Also in the context of the ‘Special Commission’, Gurlitt bought by far the most works for German museums, albeit only 168 works in total specifically for the Führermuseum in Linz, which alone would scarcely have merited his status as ‘Chief Dealer’.20 The furtherance of German museums by the ‘Special Commission’ was expressly intended and gained importance above all under Voss’s direction, as it was also in Goebbels’ interest. Gurlitt therefore had no difficulties at all obtaining foreign currencies in a large quantity. The certificates first had to be approved by the RdbK, after which the documents were issued by the Reichsstelle für Papier.21 Gurlitt repeatedly gave Rolf Hetsch’s name as a person of reference. This connection is probably the explanation for Gurlitt’s statement to Rudolf Schleier: ‘I was able to achieve a number of things for Cologne and other museums’.22

According to Michel Martin, the Louvre curator responsible for export licences, Gurlitt bought artworks in Paris for a total of ‘400 to 500 million francs’.23 Just half of this amount he used for purchases in the context of the ‘Special Commission’ for the Führermuseum in Linz and other German museums. Approximately 350 of these works remained in Gurlitt’s possession and resurfaced in 2012 with the ‘Schwabinger Kunstfund’24. Exactly how many works Gurlitt acquired in France is however almost impossible to calculate. Gurlitt admitted to the Allies only a fraction of the works that he actually delivered.25 Many transactions are undocumented. A further difficulty is that Gurlitt made his foreign currency account available to third parties such as Erhard Göpel26 and the trade contacts of the Roman–Germanic department at the Wallraf-Richartz-Museum.27 Moreover, the statements in the various archive documents do not tally with those in Gurlitt’s correspondences and account books. The origin of the works is equally difficult to reconstruct because of the intermediary dealers. Furthermore, Gurlitt had some false receipts issued to disguise the actual sellers, as with the Vienna restorer Jean (Hans Wilhelm) Lenthal for his purchase of 41 paintings by French artists on 20 June 1942.28

Arrest in Aschbach and de-Nazification

The heavy air raids on Dresden from 13 to 15 February 1945 destroyed Hildebrand Gurlitt’s parental home, into which he had moved back with his family at the beginning of 1942, after an aircraft bomb had seriously damaged the building of his flat in Hamburg. In March 1945 he fled with this wife and the two children from Dresden to Baron Gerhard Freiherr von Pölnitz’s estate in Aschbach in the state of Bamberg, which was considered a safe haven from bombing. In May that year Karl Haberstock and his wife also found refuge there. Von Pölnitz, a Luftwaffe officer stationed in Paris during the Occupation, organised transport possibilities for the removal of works acquired in France. Also, he had appeared as a representative for Hugo Engel’s gallery in Germany and had concluded trade deals mainly with Haberstock and occasionally with Gurlitt.1

On 10 June 1945 Gurlitt was interrogated by First Lieutenant Dwight McKay, Judge Advocate Section, Third U.S. Army, and placed under arrest along with his family at Schloss Aschbach.2 On 3 October that year the second interrogation ensued by the staff of the Art Looting Investigation Unit (ALIU) concerning his involvement in the Führermuseum Linz Special Commission.3 During his escape Gurlitt had delivered several crates with parts of his art collection to Aschbach. For the verification of the works, the crates of pictures were brought in December 1945 to the Central Collecting Point at Wiesbaden. Further individual works and packages of graphic works that Gurlitt also declared as his own collection remained secured in Aschbach.4 In the following two years, intensive interrogations took place concerning Gurlitt’s trade contacts, the origin of the works and prices paid. In addition to this, Gurlitt had to compile a list of the works he had sold to German museums and private collectors from the occupied regions as well as deliver to Munich the Max Liebermann works still stored in Aschbach that he had purchased from Hermsen in Paris.
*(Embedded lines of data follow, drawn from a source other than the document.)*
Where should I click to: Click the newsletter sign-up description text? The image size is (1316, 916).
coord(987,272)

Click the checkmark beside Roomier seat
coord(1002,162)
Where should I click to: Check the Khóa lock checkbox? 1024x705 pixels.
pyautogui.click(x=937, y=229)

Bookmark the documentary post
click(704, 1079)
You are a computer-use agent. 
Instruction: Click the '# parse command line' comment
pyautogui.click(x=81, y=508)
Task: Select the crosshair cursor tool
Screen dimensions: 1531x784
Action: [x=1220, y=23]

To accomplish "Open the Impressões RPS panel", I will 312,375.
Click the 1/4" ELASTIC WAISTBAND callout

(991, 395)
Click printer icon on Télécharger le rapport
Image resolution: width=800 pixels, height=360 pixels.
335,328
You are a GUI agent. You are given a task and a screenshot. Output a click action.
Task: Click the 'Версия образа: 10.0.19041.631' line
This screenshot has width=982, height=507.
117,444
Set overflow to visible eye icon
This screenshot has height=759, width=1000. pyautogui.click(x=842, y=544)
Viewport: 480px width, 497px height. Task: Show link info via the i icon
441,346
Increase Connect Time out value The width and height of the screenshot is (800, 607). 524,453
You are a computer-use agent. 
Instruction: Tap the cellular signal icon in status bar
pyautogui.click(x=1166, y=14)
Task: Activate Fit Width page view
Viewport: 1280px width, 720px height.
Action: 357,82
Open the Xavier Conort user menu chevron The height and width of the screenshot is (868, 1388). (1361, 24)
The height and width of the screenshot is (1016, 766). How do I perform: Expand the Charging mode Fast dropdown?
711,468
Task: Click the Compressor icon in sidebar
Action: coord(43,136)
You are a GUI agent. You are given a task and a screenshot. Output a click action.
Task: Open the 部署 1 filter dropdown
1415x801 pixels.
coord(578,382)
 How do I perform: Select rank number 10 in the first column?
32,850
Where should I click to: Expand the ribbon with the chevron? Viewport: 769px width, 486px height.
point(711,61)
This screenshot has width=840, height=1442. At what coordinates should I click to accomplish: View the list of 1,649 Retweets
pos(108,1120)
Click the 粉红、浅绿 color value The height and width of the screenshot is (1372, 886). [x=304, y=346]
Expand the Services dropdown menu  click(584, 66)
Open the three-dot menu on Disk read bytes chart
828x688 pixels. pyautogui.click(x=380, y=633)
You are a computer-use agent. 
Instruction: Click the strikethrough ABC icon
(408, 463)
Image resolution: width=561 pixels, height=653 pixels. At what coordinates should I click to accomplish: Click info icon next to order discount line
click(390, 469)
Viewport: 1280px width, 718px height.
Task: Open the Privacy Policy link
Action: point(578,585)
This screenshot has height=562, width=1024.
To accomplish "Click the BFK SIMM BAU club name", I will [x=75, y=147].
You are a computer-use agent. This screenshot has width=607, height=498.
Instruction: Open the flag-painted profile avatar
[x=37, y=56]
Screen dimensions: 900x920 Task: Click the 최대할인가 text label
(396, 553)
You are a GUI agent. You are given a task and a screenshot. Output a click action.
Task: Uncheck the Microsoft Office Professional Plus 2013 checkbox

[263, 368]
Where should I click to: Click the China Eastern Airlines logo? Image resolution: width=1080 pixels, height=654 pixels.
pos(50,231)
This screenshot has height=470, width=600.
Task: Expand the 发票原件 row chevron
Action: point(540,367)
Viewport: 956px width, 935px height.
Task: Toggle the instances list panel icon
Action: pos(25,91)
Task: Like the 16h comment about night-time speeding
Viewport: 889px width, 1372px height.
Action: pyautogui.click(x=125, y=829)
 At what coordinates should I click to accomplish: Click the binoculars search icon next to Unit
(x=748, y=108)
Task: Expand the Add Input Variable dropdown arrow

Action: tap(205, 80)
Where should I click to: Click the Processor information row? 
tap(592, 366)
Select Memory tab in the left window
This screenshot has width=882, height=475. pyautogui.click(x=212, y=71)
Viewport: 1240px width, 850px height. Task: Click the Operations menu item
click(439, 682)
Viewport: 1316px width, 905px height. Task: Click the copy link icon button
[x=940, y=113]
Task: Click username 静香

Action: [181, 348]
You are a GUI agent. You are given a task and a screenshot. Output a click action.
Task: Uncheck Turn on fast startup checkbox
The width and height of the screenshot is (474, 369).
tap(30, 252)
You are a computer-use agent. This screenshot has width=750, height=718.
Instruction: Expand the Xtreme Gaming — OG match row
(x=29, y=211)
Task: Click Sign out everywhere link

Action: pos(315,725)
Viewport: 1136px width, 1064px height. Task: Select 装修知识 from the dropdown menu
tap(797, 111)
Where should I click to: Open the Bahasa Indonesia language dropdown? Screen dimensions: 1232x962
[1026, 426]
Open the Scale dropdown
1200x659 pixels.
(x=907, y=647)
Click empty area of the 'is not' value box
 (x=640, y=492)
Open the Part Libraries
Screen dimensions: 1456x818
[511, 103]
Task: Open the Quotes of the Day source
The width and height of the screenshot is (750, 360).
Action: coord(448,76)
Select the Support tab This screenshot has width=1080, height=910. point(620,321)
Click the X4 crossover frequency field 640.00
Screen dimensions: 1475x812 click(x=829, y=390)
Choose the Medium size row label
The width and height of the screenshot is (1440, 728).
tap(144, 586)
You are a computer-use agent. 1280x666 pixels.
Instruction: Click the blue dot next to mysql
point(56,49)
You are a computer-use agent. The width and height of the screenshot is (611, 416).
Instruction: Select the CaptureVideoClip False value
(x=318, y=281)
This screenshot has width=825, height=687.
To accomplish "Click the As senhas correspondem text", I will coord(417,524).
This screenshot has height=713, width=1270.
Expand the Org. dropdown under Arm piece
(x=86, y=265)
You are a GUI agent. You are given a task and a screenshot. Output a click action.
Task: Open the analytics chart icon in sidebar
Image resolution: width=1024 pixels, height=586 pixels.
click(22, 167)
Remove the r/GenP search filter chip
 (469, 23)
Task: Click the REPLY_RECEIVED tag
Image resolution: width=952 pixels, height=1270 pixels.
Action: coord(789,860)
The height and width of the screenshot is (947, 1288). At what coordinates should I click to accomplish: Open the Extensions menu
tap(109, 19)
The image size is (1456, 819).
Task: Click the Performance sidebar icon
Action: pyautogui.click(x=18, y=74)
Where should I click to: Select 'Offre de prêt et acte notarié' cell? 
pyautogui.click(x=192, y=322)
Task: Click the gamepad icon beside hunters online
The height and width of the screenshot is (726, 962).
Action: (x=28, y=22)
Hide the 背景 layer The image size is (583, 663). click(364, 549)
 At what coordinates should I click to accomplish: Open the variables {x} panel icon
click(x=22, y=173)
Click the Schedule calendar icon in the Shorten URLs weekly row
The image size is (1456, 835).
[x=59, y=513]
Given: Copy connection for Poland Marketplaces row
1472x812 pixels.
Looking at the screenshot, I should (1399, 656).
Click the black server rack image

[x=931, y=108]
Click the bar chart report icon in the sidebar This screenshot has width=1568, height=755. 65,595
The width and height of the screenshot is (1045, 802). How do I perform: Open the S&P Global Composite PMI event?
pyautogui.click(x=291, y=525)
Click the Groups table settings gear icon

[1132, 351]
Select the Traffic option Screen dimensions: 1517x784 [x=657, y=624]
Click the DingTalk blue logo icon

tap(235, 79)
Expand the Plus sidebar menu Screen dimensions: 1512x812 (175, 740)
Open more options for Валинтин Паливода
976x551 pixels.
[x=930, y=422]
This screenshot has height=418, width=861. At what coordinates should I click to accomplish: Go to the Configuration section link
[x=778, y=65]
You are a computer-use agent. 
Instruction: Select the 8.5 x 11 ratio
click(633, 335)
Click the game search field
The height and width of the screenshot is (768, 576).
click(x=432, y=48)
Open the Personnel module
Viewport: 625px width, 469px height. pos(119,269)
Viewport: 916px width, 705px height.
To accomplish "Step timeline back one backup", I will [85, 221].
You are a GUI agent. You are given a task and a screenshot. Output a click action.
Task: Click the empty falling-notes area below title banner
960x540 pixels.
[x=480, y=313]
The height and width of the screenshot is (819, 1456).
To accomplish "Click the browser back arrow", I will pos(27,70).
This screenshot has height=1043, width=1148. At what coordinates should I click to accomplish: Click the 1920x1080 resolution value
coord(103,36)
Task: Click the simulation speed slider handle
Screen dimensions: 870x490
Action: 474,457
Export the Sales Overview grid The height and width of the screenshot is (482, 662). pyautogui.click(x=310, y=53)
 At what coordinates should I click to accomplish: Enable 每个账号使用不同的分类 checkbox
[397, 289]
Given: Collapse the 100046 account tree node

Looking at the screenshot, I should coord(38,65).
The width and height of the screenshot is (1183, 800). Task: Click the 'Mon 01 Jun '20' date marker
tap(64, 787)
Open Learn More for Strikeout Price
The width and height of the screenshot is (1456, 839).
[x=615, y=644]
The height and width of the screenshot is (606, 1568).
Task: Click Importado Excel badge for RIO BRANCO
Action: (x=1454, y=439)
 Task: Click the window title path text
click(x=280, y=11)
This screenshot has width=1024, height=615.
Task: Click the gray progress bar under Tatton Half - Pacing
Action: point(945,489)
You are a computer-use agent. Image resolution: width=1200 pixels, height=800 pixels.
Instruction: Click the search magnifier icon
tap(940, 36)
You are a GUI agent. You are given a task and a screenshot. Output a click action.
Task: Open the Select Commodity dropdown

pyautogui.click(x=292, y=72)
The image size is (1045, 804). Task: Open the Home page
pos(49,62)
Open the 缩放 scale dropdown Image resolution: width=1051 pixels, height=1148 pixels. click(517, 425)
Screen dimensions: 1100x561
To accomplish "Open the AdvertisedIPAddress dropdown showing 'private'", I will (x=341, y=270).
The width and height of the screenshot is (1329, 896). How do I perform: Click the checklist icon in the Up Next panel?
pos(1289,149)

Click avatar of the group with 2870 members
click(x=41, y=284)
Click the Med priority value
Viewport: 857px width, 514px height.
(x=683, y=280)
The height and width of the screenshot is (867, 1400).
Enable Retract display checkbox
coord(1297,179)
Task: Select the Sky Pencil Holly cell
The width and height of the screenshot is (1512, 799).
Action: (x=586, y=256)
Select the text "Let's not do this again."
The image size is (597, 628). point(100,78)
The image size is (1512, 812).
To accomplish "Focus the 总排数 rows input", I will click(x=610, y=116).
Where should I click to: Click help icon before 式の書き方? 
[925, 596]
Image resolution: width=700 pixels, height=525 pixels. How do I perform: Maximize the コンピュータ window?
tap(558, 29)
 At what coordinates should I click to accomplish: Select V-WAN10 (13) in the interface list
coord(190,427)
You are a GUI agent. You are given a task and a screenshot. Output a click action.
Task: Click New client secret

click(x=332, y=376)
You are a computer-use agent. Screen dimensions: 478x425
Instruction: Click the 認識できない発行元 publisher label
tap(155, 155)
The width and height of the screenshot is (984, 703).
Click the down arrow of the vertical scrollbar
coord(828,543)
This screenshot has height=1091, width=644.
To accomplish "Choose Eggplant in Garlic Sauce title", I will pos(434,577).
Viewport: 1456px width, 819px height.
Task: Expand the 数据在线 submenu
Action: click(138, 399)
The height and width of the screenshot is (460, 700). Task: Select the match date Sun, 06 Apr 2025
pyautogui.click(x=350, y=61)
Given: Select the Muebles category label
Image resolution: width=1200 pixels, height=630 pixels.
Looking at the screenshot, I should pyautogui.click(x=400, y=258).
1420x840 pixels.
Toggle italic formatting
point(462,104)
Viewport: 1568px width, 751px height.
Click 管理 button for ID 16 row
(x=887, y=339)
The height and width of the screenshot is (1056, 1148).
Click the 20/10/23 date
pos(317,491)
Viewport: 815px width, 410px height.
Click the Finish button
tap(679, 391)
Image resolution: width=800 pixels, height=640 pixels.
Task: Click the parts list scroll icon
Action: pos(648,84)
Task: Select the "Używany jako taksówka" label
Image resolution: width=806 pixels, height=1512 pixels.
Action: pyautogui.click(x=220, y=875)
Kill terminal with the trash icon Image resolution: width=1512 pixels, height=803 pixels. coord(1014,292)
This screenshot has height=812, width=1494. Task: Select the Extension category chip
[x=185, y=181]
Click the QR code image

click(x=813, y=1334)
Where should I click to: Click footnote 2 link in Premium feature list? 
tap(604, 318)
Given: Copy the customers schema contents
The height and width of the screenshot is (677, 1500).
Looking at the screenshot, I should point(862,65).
In parallel with this, the Bamberg state Spruchkammer (de-Nazification chamber) began investigations into Gurlitt’s relations with the Nazi party and the extent of his profiteering from the Nazi system. On account of his advocacy of the art condemned by the Nazis as ‘degenerate’, as well as above all on account of the discrimination as a ‘Vierteljude’ (one-quarter Jew), Gurlitt was able to present himself convincingly as a victim of the Nazi regime.5 He said he had worked for the ‘Special Commission’ to protect himself from persecution and arrest in Germany by the repeated absences that were necessary for the journeys.6 He had never been a party member,7 (although this would not have been possible on account of his descent). Accordingly, Gurlitt emerged from the trial in July 1947 as an ‘Entlasteter’ (an exonerated person).8 It turned out, however, from further enquiries to the relevant Finance Office that Gurlitt had stated far too low a figure for his annual income from 1941 to 1945. Spurred on by the denunciation of a former colleague at the Hamburg art gallery, the public prosecutor resumed the proceedings and accused Gurlitt of profiteering from the Nazi system [Nutznießerschaft].9

Although Gurlitt’s income had far exceeded the permissible level of 36,000 RM per annum, he was able to avoid a sentence on this occasion as well.10 With the submission of numerous character references, the Spruchkammer accepted Gurlitt’s argument that he had obtained the increase in his income solely on the basis of his knowledge of art and high professional skill.11 He had not thereby profited from the political system, according to the Spruchkammer in its  second judgement of 12 January 1948,12 and although his statements over the course of time concerning the origin of the secured works displayed considerable discrepancies, in December 1950 his collection was made available in Wiesbaden.13 Meanwhile at the beginning of 1948 Gurlitt had been appointed director of the Kunstverein for the Rhineland and Westphalia and had moved with his family to Düsseldorf.14 Otto Förster of the Wallraf-Richartz-Museum had recommended him for the post. Gurlitt’s long-standing friend Leopold Reidemeister took over the direction in 1946, and in 1954 the general management of the Städtische Kölner Museen. With Joseph Haubrich’s bequest of his collection of predominantly Expressionist works, Cologne advanced to become the capital of the formerly proscribed art, whereas other cities had to complain for a long time later about the gaps caused by the confiscation. Thus Gurlitt was easily able through his old networks to reconnect with his endeavours of the Weimar period.

Hildebrand Gurlitt died on 9 November 1956 in Oberhausen.